* PROBLEM TO WORK ON
Render the listing as a Markdown table with a Row column for the row number and a Text column for the line. Begin at the very first line and stop after the line containing "Select the hand", including that line and omitting any blank lines.

--- begin RECORDS SUPPLIED ---

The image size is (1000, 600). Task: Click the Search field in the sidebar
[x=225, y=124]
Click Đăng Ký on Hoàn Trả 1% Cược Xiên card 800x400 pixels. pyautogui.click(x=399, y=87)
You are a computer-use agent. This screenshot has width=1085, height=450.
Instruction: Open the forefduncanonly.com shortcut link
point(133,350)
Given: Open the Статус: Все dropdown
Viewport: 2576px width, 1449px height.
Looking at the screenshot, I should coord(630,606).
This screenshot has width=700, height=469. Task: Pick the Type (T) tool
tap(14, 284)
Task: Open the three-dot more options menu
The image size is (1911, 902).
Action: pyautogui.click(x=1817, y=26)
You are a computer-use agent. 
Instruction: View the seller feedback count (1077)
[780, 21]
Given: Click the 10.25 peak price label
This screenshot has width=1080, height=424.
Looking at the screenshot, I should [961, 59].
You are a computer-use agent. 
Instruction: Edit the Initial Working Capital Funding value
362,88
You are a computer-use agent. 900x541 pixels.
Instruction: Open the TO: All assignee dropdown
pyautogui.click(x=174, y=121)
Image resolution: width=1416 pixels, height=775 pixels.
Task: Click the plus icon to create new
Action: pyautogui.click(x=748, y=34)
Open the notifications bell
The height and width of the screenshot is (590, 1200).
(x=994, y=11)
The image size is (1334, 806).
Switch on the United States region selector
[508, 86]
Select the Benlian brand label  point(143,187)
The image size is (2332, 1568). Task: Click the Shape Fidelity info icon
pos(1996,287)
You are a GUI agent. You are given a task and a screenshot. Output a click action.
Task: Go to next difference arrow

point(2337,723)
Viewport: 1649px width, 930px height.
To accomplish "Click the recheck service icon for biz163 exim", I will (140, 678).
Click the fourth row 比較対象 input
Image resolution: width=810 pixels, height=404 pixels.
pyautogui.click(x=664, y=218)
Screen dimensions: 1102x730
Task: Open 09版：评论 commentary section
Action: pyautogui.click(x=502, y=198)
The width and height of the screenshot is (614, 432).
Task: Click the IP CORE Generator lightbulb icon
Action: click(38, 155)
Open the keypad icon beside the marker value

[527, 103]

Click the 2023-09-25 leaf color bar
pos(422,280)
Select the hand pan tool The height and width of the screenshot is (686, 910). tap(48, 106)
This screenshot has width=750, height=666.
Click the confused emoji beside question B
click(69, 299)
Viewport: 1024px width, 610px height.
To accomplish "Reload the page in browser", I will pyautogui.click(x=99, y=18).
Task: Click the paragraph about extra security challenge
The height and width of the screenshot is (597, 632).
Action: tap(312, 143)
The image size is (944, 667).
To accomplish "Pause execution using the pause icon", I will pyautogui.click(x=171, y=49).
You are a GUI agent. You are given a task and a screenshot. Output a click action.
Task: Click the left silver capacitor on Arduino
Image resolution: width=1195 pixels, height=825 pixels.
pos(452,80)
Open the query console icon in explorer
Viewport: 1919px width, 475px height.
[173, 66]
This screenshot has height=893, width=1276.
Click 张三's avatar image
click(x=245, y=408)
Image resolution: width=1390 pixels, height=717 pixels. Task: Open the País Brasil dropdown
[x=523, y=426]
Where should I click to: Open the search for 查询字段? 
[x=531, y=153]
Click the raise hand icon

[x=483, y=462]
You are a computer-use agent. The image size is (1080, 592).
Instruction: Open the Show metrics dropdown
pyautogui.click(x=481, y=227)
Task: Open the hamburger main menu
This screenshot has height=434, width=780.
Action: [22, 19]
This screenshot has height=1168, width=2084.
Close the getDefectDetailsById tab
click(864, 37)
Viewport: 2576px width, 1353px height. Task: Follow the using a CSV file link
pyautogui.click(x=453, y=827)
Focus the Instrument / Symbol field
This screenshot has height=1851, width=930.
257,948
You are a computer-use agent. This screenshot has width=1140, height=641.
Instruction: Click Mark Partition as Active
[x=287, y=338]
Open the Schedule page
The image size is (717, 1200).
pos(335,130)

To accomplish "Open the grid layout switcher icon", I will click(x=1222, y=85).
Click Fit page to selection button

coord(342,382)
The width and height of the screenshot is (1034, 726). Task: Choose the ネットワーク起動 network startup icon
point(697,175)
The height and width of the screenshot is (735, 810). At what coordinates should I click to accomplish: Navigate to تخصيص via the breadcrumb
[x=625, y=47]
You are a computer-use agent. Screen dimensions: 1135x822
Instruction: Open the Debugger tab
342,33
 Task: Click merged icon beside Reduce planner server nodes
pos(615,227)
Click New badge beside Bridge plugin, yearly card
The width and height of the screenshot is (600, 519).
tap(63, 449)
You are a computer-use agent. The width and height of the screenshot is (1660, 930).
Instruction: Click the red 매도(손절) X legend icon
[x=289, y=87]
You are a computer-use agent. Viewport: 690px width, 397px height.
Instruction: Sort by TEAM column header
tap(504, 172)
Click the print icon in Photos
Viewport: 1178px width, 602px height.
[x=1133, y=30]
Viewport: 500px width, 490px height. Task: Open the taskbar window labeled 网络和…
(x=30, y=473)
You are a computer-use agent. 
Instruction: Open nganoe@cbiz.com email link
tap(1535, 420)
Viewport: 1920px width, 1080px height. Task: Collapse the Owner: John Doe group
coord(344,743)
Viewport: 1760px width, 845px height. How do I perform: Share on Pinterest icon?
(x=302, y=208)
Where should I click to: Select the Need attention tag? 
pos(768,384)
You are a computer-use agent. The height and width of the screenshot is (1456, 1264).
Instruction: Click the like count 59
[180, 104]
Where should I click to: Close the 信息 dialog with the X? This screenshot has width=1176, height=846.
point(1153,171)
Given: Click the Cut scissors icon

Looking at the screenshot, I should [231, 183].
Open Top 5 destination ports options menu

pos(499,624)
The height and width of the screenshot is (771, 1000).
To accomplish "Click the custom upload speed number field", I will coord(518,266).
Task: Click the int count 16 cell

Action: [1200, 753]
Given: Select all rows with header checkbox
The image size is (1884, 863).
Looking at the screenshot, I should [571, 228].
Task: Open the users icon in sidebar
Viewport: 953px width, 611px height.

--- end RECORDS SUPPLIED ---

* WRITTEN ANSWER
| Row | Text |
|---|---|
| 1 | The image size is (1000, 600). Task: Click the Search field in the sidebar |
| 2 | [x=225, y=124] |
| 3 | Click Đăng Ký on Hoàn Trả 1% Cược Xiên card 800x400 pixels. pyautogui.click(x=399, y=87) |
| 4 | You are a computer-use agent. This screenshot has width=1085, height=450. |
| 5 | Instruction: Open the forefduncanonly.com shortcut link |
| 6 | point(133,350) |
| 7 | Given: Open the Статус: Все dropdown |
| 8 | Viewport: 2576px width, 1449px height. |
| 9 | Looking at the screenshot, I should coord(630,606). |
| 10 | This screenshot has width=700, height=469. Task: Pick the Type (T) tool |
| 11 | tap(14, 284) |
| 12 | Task: Open the three-dot more options menu |
| 13 | The image size is (1911, 902). |
| 14 | Action: pyautogui.click(x=1817, y=26) |
| 15 | You are a computer-use agent.  |
| 16 | Instruction: View the seller feedback count (1077) |
| 17 | [780, 21] |
| 18 | Given: Click the 10.25 peak price label |
| 19 | This screenshot has width=1080, height=424. |
| 20 | Looking at the screenshot, I should [961, 59]. |
| 21 | You are a computer-use agent.  |
| 22 | Instruction: Edit the Initial Working Capital Funding value |
| 23 | 362,88 |
| 24 | You are a computer-use agent. 900x541 pixels. |
| 25 | Instruction: Open the TO: All assignee dropdown |
| 26 | pyautogui.click(x=174, y=121) |
| 27 | Image resolution: width=1416 pixels, height=775 pixels. |
| 28 | Task: Click the plus icon to create new |
| 29 | Action: pyautogui.click(x=748, y=34) |
| 30 | Open the notifications bell |
| 31 | The height and width of the screenshot is (590, 1200). |
| 32 | (x=994, y=11) |
| 33 | The image size is (1334, 806). |
| 34 | Switch on the United States region selector |
| 35 | [508, 86] |
| 36 | Select the Benlian brand label  point(143,187) |
| 37 | The image size is (2332, 1568). Task: Click the Shape Fidelity info icon |
| 38 | pos(1996,287) |
| 39 | You are a GUI agent. You are given a task and a screenshot. Output a click action. |
| 40 | Task: Go to next difference arrow |
| 41 | point(2337,723) |
| 42 | Viewport: 1649px width, 930px height. |
| 43 | To accomplish "Click the recheck service icon for biz163 exim", I will (140, 678). |
| 44 | Click the fourth row 比較対象 input |
| 45 | Image resolution: width=810 pixels, height=404 pixels. |
| 46 | pyautogui.click(x=664, y=218) |
| 47 | Screen dimensions: 1102x730 |
| 48 | Task: Open 09版：评论 commentary section |
| 49 | Action: pyautogui.click(x=502, y=198) |
| 50 | The width and height of the screenshot is (614, 432). |
| 51 | Task: Click the IP CORE Generator lightbulb icon |
| 52 | Action: click(38, 155) |
| 53 | Open the keypad icon beside the marker value |
| 54 | [527, 103] |
| 55 | Click the 2023-09-25 leaf color bar |
| 56 | pos(422,280) |
| 57 | Select the hand pan tool The height and width of the screenshot is (686, 910). tap(48, 106) |